## Exercise description
Return every line of the records that contains the word "Given", matching its case exactly.
********
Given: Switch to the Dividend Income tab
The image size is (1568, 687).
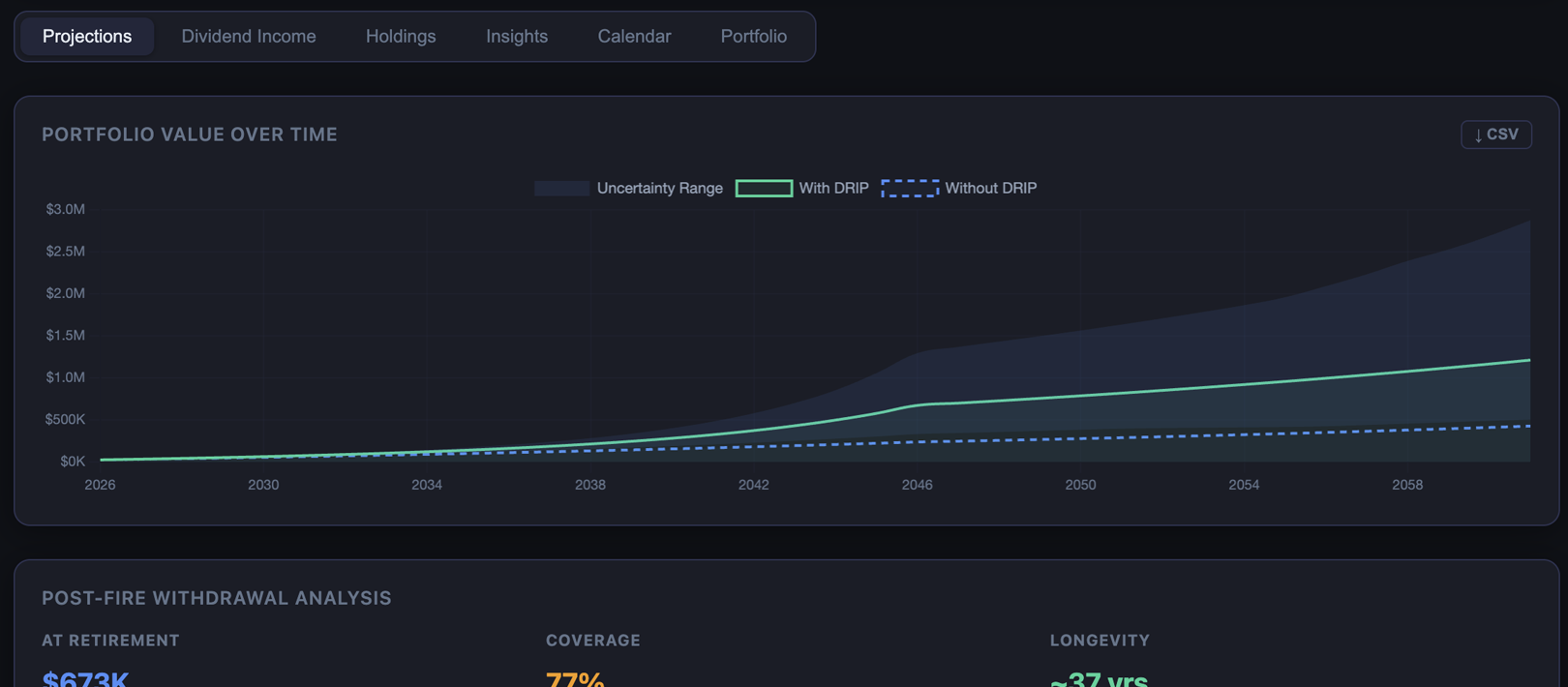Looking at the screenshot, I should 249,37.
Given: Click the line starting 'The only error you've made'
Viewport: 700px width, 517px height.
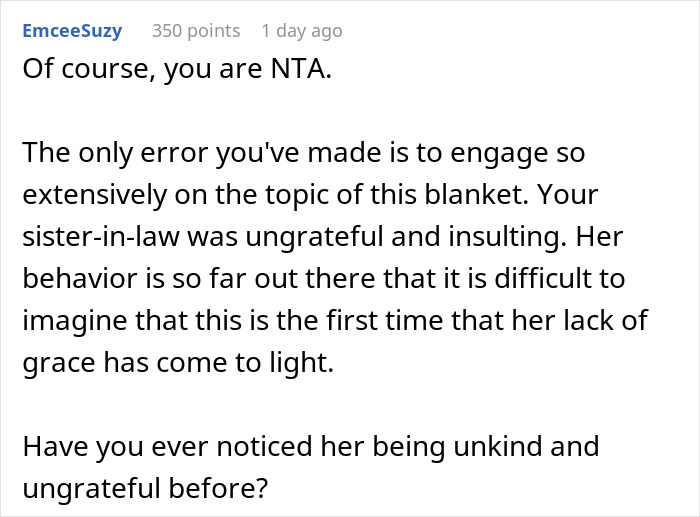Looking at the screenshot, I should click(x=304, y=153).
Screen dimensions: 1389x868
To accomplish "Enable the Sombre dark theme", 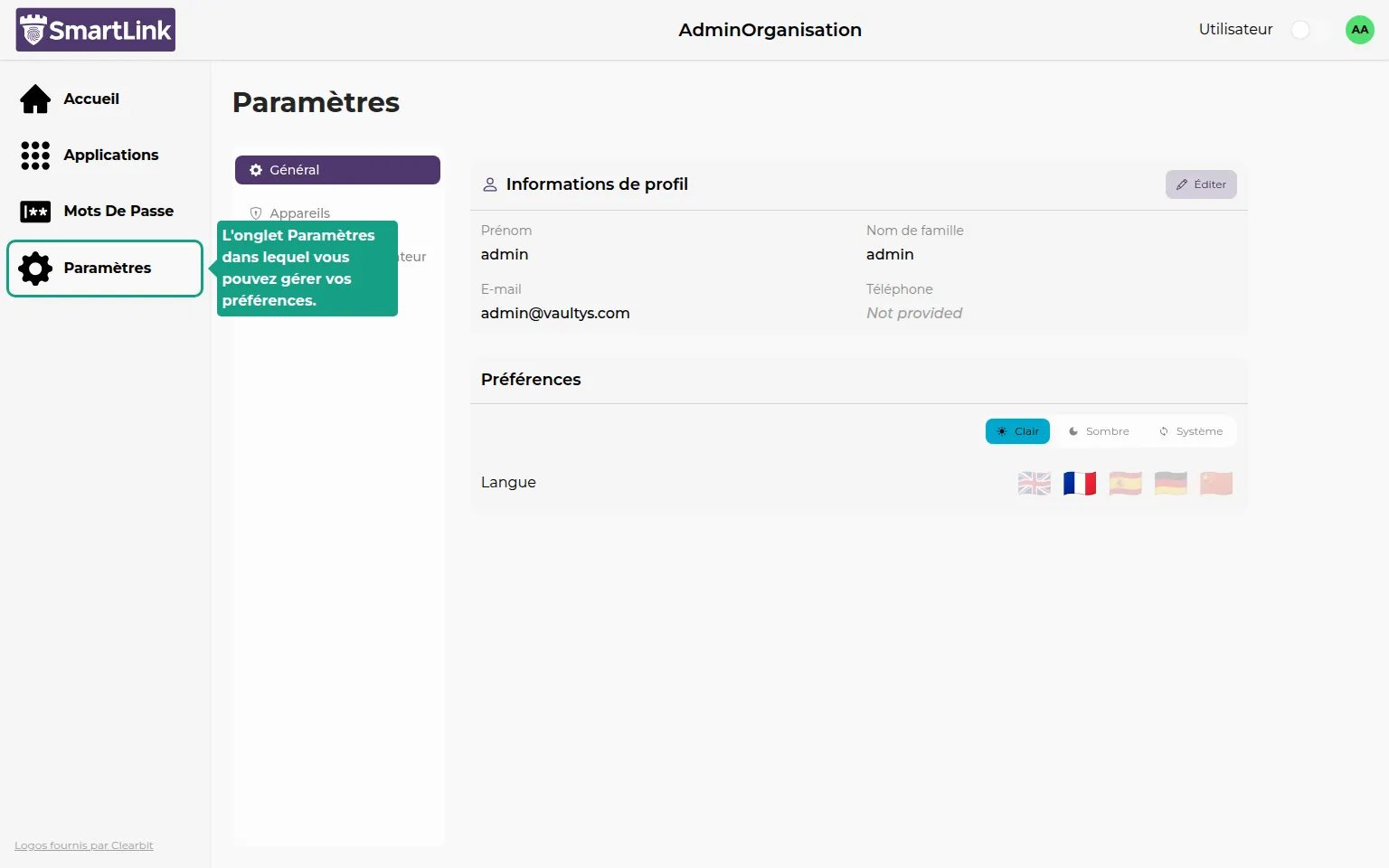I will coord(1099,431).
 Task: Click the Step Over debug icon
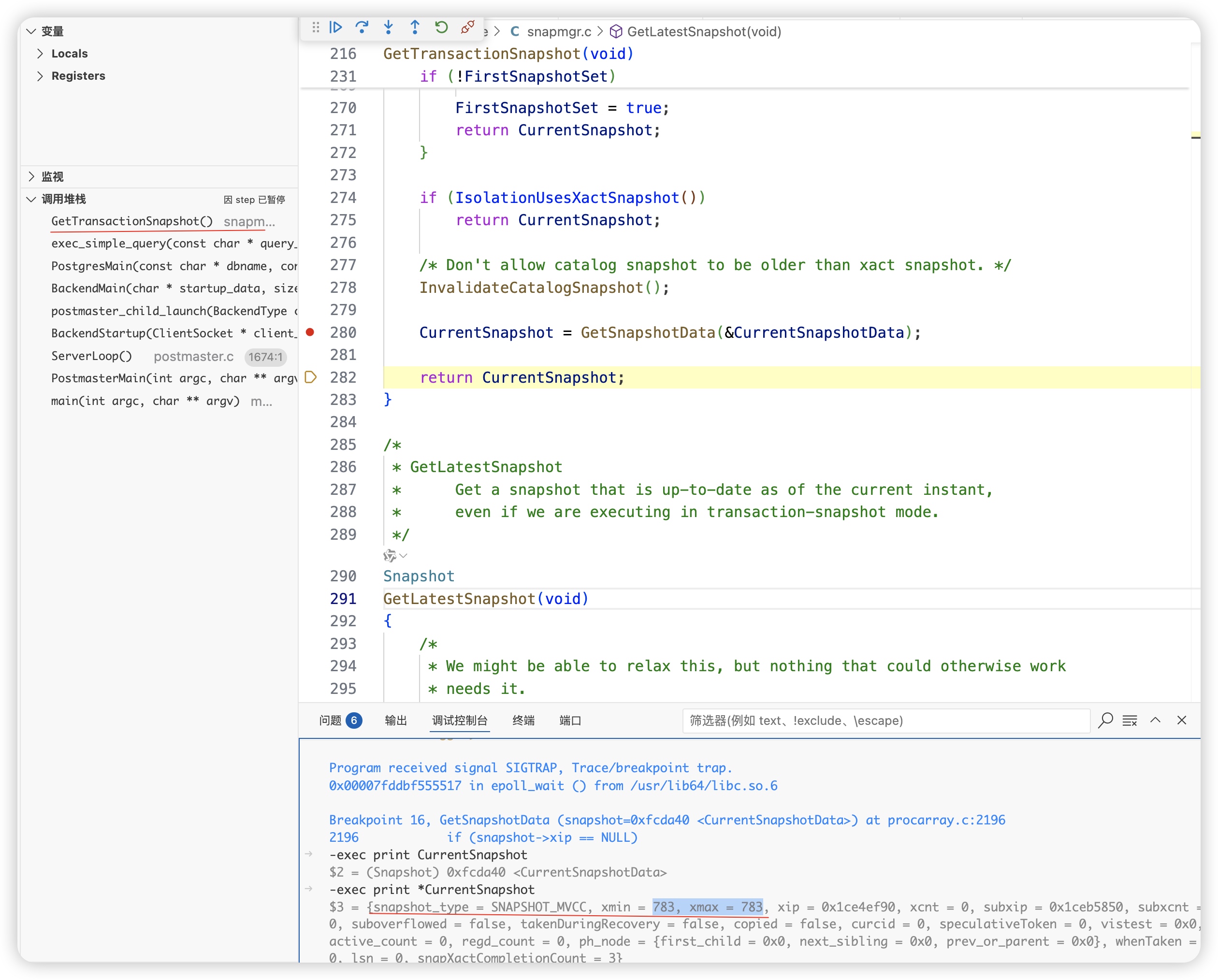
********
## Response
Given: Switch to the Dividend Income tab
Given: Click the line starting 'The only error you've made'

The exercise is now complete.